Print the entries once more, unchanged.

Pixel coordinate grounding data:
━━━━━━━━

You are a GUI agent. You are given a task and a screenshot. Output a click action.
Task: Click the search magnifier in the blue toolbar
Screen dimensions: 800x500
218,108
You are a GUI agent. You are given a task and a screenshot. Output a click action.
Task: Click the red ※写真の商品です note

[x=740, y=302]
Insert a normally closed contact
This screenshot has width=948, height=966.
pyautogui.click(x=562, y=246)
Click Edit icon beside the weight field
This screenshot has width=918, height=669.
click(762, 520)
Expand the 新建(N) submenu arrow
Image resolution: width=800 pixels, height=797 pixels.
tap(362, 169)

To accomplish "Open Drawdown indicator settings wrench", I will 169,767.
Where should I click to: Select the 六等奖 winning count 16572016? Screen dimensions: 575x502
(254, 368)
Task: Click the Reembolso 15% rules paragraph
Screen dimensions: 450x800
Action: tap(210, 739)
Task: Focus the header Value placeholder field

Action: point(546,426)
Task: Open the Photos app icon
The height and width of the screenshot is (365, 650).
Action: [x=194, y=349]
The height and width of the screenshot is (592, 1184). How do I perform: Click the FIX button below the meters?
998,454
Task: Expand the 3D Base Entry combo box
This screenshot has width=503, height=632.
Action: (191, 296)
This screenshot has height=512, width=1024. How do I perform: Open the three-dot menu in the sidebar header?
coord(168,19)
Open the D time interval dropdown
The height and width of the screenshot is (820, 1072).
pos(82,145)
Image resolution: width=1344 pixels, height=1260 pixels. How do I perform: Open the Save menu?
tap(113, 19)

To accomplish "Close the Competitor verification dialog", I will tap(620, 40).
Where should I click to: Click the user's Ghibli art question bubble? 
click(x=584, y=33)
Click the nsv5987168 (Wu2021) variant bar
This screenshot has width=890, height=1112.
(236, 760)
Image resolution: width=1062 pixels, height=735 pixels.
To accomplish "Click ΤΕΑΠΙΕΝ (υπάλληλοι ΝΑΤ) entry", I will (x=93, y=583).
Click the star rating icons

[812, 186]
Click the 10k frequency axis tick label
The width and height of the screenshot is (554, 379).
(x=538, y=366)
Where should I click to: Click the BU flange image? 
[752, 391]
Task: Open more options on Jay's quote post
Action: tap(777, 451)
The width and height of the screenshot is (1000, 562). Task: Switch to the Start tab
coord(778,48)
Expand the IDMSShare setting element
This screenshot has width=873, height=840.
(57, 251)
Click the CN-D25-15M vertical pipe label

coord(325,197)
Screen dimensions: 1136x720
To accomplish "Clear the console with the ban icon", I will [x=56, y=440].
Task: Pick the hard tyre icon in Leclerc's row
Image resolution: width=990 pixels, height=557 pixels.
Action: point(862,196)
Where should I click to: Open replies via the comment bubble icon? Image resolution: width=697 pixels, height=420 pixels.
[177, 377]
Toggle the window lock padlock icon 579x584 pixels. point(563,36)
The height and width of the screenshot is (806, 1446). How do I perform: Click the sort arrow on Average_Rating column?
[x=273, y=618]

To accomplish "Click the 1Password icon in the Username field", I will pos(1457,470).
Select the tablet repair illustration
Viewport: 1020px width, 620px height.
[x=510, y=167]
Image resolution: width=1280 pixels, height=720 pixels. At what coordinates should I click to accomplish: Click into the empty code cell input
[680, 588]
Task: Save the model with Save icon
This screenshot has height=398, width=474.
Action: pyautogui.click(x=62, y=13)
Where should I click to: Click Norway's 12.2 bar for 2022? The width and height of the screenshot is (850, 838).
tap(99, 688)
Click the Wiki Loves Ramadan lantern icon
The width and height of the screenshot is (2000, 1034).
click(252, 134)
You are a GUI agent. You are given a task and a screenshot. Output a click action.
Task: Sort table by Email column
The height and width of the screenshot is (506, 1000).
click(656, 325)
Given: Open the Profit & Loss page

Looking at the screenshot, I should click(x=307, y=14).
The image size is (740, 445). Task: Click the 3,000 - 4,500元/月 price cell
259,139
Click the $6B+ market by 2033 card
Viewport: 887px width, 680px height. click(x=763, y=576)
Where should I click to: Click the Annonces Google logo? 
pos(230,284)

━━━━━━━━

Answer section -
You are a GUI agent. You are given a task and a screenshot. Output a click action.
Task: Click the search magnifier in the blue toolbar
Screen dimensions: 800x500
218,108
You are a GUI agent. You are given a task and a screenshot. Output a click action.
Task: Click the red ※写真の商品です note

[x=740, y=302]
Insert a normally closed contact
This screenshot has width=948, height=966.
pyautogui.click(x=562, y=246)
Click Edit icon beside the weight field
This screenshot has width=918, height=669.
click(762, 520)
Expand the 新建(N) submenu arrow
Image resolution: width=800 pixels, height=797 pixels.
tap(362, 169)

To accomplish "Open Drawdown indicator settings wrench", I will 169,767.
Where should I click to: Select the 六等奖 winning count 16572016? Screen dimensions: 575x502
(254, 368)
Task: Click the Reembolso 15% rules paragraph
Screen dimensions: 450x800
Action: tap(210, 739)
Task: Focus the header Value placeholder field

Action: point(546,426)
Task: Open the Photos app icon
The height and width of the screenshot is (365, 650).
Action: [x=194, y=349]
The height and width of the screenshot is (592, 1184). How do I perform: Click the FIX button below the meters?
998,454
Task: Expand the 3D Base Entry combo box
This screenshot has width=503, height=632.
Action: (191, 296)
This screenshot has height=512, width=1024. How do I perform: Open the three-dot menu in the sidebar header?
coord(168,19)
Open the D time interval dropdown
The height and width of the screenshot is (820, 1072).
pos(82,145)
Image resolution: width=1344 pixels, height=1260 pixels. How do I perform: Open the Save menu?
tap(113, 19)

To accomplish "Close the Competitor verification dialog", I will tap(620, 40).
Where should I click to: Click the user's Ghibli art question bubble? 
click(x=584, y=33)
Click the nsv5987168 (Wu2021) variant bar
This screenshot has width=890, height=1112.
(236, 760)
Image resolution: width=1062 pixels, height=735 pixels.
To accomplish "Click ΤΕΑΠΙΕΝ (υπάλληλοι ΝΑΤ) entry", I will (x=93, y=583).
Click the star rating icons

[812, 186]
Click the 10k frequency axis tick label
The width and height of the screenshot is (554, 379).
(x=538, y=366)
Where should I click to: Click the BU flange image? 
[752, 391]
Task: Open more options on Jay's quote post
Action: tap(777, 451)
The width and height of the screenshot is (1000, 562). Task: Switch to the Start tab
coord(778,48)
Expand the IDMSShare setting element
This screenshot has width=873, height=840.
(57, 251)
Click the CN-D25-15M vertical pipe label

coord(325,197)
Screen dimensions: 1136x720
To accomplish "Clear the console with the ban icon", I will [x=56, y=440].
Task: Pick the hard tyre icon in Leclerc's row
Image resolution: width=990 pixels, height=557 pixels.
Action: point(862,196)
Where should I click to: Open replies via the comment bubble icon? Image resolution: width=697 pixels, height=420 pixels.
[177, 377]
Toggle the window lock padlock icon 579x584 pixels. point(563,36)
The height and width of the screenshot is (806, 1446). How do I perform: Click the sort arrow on Average_Rating column?
[x=273, y=618]

To accomplish "Click the 1Password icon in the Username field", I will pos(1457,470).
Select the tablet repair illustration
Viewport: 1020px width, 620px height.
[x=510, y=167]
Image resolution: width=1280 pixels, height=720 pixels. At what coordinates should I click to accomplish: Click into the empty code cell input
[680, 588]
Task: Save the model with Save icon
This screenshot has height=398, width=474.
Action: pyautogui.click(x=62, y=13)
Where should I click to: Click Norway's 12.2 bar for 2022? The width and height of the screenshot is (850, 838).
tap(99, 688)
Click the Wiki Loves Ramadan lantern icon
The width and height of the screenshot is (2000, 1034).
click(252, 134)
You are a GUI agent. You are given a task and a screenshot. Output a click action.
Task: Sort table by Email column
The height and width of the screenshot is (506, 1000).
click(656, 325)
Given: Open the Profit & Loss page

Looking at the screenshot, I should click(x=307, y=14).
The image size is (740, 445). Task: Click the 3,000 - 4,500元/月 price cell
259,139
Click the $6B+ market by 2033 card
Viewport: 887px width, 680px height. click(x=763, y=576)
Where should I click to: Click the Annonces Google logo? 
pos(230,284)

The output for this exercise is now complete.